The Accademia Teatro alla Scala Ballet School brings the magic of The Nutcracker to Teatro Strehler, a choreography signed by Frédéric Olivieri from Lev Ivanov (December 14-22).
Moving to the notes of Pyotr Ilyich Tchaikovsky, the young dancers will thrill young and old alike as they bring to life the characters populating Marius Petipa’s libretto inspired by Alexandre Dumas’s adaptation of E. T. A. Hoffmann’s story The Nutcracker and the Mouse King.
The Nutcracker was first conceived in early 1891, when the Director of the Russian Imperial Theatres of Saint Petersburg commissioned Petipa and Tchaikovsky to choreograph a two-act ballet for the Christmas season.
After meeting with the balletmaster Petipa, the composer began to work in “feverish haste”. In a letter dated February of that year, he wrote that he was working on The Nutcracker “with all my might” and the music was ready early the following year, in spite of the composer’s many bouts of depression. He had written to his brother Modest that he was «tormented by an awareness that it is totally impossible to complete well the work I have engaged myself to do». His difficult relationship with Petipa may have had something to do with this. The balletmaster dictated the score measure by measure, badgering the composer with such notes as: «The stage is empty… Clara returns. Eight measures for her tremble of fright, eight for fantastic and dance music. Rest. The clock strikes midnight. After the chimes of the clock a short tremolo. After the tremolo, five measures to hear the scratching of the mice […]».
A suite of pieces from the ballet was performed under the composer’s direction on March 19, 1892 at the Russian Musical Society’s theatre in St. Petersburg.

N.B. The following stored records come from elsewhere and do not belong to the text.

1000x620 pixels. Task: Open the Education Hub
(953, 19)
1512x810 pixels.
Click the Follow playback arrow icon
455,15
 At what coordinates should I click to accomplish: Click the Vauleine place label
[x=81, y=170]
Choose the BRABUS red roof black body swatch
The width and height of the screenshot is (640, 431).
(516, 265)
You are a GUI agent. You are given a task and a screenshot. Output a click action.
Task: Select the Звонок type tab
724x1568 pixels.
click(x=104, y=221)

It received unanimous acclaim, with five out of six pieces encored at its premiere. However, the opening night of the full ballet at the Mariinsky Theatre in December of the same year was not so fortunate. Tchaikovsky wrote to his brother Anatoly that it had been a great success, the ballet almost too splendid, but the local press considered it boring and far removed from what is necessary in a ballet, in spite of the admirable efforts of the new balletmaster, Lev Ivanov, who was summoned to finish the work of Petipa after the latter fell suddenly ill. Unlike his predecessor, Ivanov considered music not to be a servant of the art of dance, but its true source of inspiration.

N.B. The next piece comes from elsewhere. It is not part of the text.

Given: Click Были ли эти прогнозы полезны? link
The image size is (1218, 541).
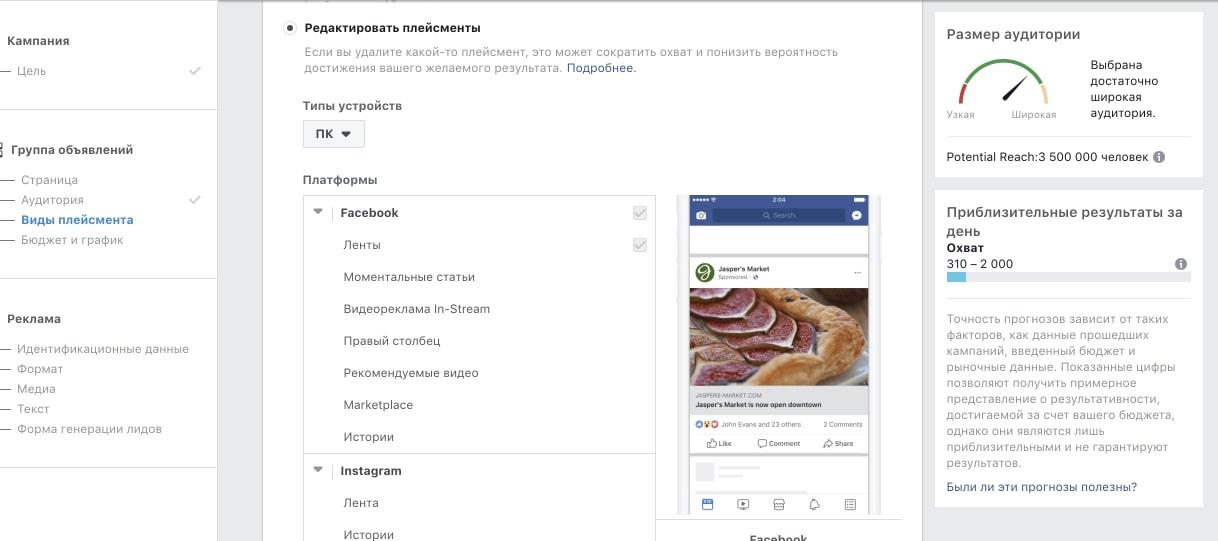Looking at the screenshot, I should click(x=1042, y=487).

This somewhat difficult birth was soon followed by extraordinary success starting in the early twentieth century. Today The Nutcracker is a Christmas classic and a regular feature on the season programs of theatres all over the world, both in the more classic version – interpreted by such choreographers as Balanchine and Nureyev – and in completely new productions, such as that choreographed by Maurice Béjart.